Toxicity of tobramycin includes nephrotoxicity and ototoxicity, which may be seen respectively in 10–20% and 10% of the patients with serum trough concentrations > 2.0 mg/l [2]. However, accumulation of tobramycin in renal cortical cells is seen even when trough concentrations do not exceed this limit, potentially resulting in damage to proximal tubuli [7]. Thus, it cannot be excluded that prolonged detectable serum concentrations of tobramycin are toxic even if lower than 2.0 mg/l.

The major limitation of our study is its small size. Furthermore, we only studied patients with acute renal failure requiring CVVH. Tobramycin clearance by CVVH may be approximately 80% of ultrafiltrate rate (35 ml/h in our study) [8]. In patients with renal failure not treated with renal replacement therapy, the likelihood of accumulation of tobramycin in serum may be even higher. Although the risk of toxic serum concentrations will be lower in patients with no major impairment of renal function, prolonged use of SDD may lead to detectable serum tobramycin concentrations in these patients too [2, 5, 6]. We did not study factors that influence the enteric absorption of tobramycin. It may be hypothesized that tobramycin absorption is higher in patients with a decreased gut barrier function.
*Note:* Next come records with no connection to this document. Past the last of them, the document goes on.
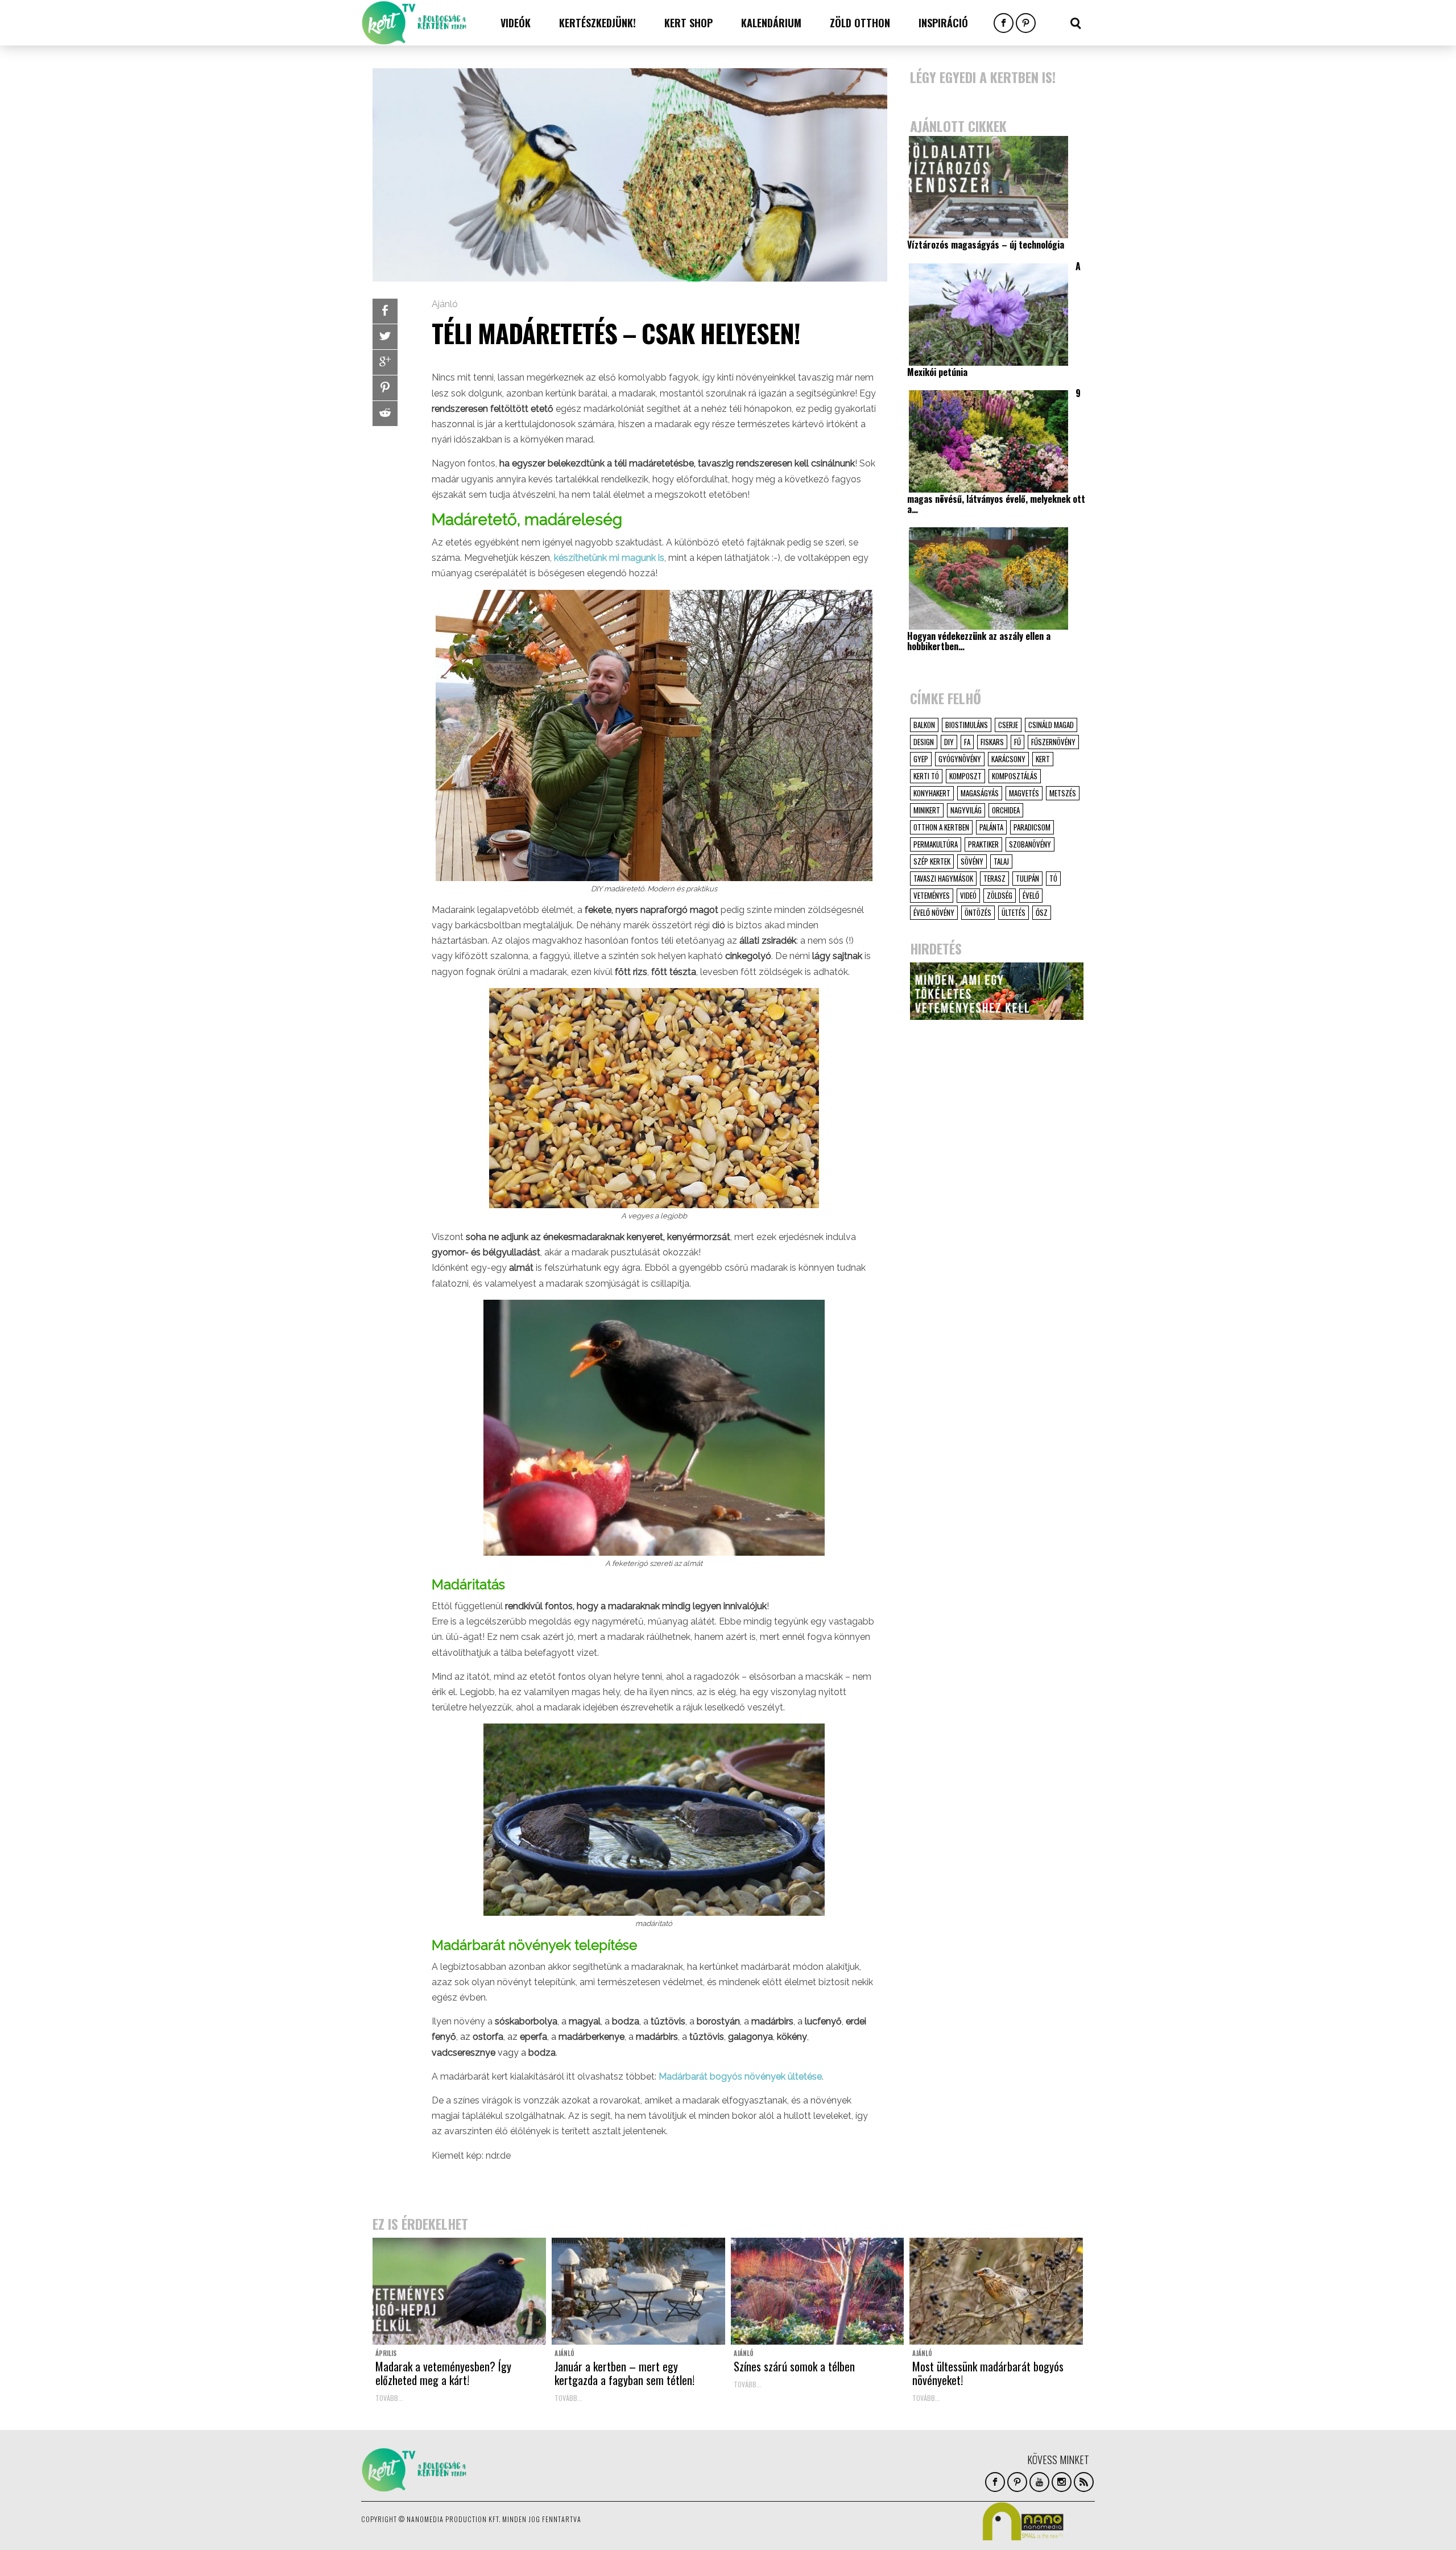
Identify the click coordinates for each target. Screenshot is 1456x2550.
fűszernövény (1053, 741)
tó (1053, 878)
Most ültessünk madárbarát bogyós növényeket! (988, 2373)
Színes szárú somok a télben (794, 2366)
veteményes (931, 895)
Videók (515, 22)
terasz (994, 878)
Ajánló (445, 304)
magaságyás (980, 793)
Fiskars (992, 741)
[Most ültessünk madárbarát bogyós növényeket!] (996, 2291)
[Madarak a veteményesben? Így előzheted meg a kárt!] (459, 2291)
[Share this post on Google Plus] (385, 362)
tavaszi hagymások (943, 878)
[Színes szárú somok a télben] (817, 2291)
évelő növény (933, 912)
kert (1043, 758)
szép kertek (931, 861)
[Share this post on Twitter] (385, 336)
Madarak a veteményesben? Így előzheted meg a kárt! (443, 2373)
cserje (1008, 724)
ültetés (1013, 912)
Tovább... (389, 2398)
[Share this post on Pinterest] (385, 387)
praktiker (983, 844)
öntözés (978, 912)
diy (949, 741)
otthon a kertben (941, 827)
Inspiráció (943, 22)
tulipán (1027, 878)
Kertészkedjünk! (597, 22)
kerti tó (926, 776)
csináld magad (1051, 724)
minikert (926, 810)
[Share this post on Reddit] (385, 413)
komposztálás (1014, 776)
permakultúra (935, 844)
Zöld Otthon (860, 22)
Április (385, 2353)
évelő (1031, 895)
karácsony (1008, 758)
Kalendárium (771, 22)
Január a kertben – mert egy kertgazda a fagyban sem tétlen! (624, 2373)
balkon (924, 724)
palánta (991, 827)
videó (968, 895)
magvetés (1024, 793)
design (923, 741)
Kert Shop (688, 22)
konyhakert (931, 793)
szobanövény (1030, 844)
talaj (1001, 861)
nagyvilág (966, 810)
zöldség (999, 895)
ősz (1042, 912)
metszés (1062, 793)
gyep (920, 758)
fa (967, 741)
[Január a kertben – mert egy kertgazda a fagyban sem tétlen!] (638, 2291)
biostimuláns (966, 724)
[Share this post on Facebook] (385, 311)
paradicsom (1032, 827)
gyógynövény (959, 758)
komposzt (965, 776)
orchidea (1006, 810)
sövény (972, 861)
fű (1017, 741)
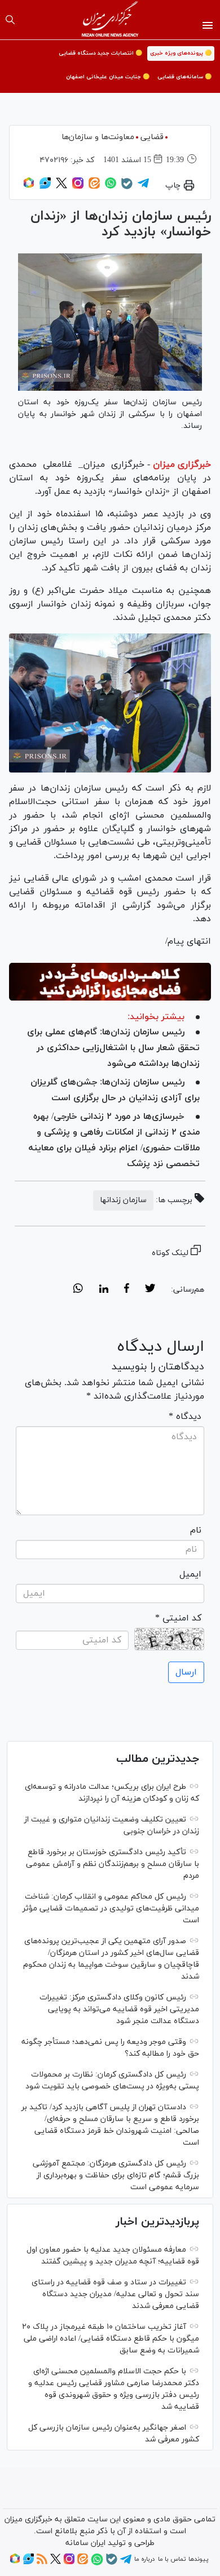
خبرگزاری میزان (182, 464)
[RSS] (42, 2562)
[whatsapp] (78, 1290)
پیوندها (198, 2559)
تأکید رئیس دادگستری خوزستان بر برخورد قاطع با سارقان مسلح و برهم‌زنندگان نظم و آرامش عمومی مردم (112, 1864)
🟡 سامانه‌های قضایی (184, 77)
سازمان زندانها (123, 1200)
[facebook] (126, 1290)
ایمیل (190, 1574)
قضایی (152, 137)
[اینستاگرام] (77, 186)
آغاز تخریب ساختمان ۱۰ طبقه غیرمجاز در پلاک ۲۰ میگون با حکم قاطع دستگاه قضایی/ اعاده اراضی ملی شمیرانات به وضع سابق (110, 2338)
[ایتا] (94, 186)
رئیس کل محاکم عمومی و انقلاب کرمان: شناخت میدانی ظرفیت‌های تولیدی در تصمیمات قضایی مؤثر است (111, 1908)
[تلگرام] (143, 186)
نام (195, 1530)
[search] (10, 19)
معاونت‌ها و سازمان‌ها (97, 137)
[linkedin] (103, 1290)
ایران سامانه (85, 2543)
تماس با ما (172, 2559)
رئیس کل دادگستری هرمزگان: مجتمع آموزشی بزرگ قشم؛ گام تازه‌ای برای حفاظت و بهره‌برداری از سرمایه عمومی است (116, 2175)
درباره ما (144, 2559)
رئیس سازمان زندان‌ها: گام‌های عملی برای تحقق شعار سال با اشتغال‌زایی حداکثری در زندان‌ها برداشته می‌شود (113, 1048)
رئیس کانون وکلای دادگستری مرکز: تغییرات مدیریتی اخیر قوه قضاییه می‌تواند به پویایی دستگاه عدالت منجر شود (119, 2009)
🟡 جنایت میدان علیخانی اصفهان (107, 77)
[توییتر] (61, 186)
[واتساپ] (110, 186)
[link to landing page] (110, 19)
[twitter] (150, 1290)
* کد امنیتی (178, 1618)
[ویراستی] (45, 186)
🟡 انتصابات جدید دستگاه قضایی (100, 53)
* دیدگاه (185, 1416)
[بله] (127, 187)
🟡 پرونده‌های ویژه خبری (181, 53)
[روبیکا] (28, 186)
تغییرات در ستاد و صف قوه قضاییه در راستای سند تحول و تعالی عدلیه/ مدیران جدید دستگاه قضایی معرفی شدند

Indeed, increased absorption of polyethylene glycol has been shown in patients with inflammatory bowel disease [9]. In normal conditions enteral absorption of tobramycin in humans is very low due to active efflux of the drug by P-glycoprotein in the brush border of the intestinal mucosa [10]. If the intestinal mucosa is damaged for any reason, this efflux pump may not function optimally and tobramycin absorption is then increased. Interestingly, in our study the highest tobramycin concentrations were exclusively found in patients with intestinal ischemia.

In conclusion, administration of SDD can lead to detectable and potentially toxic serum concentrations of tobramycin in patients with renal failure. More studies are needed to identify factors related to increased enteral absorption of tobramycin. We recommend determination of plasma concentrations of tobramycin in all ICU patients with severely impaired renal function and on prolonged treatment with SDD.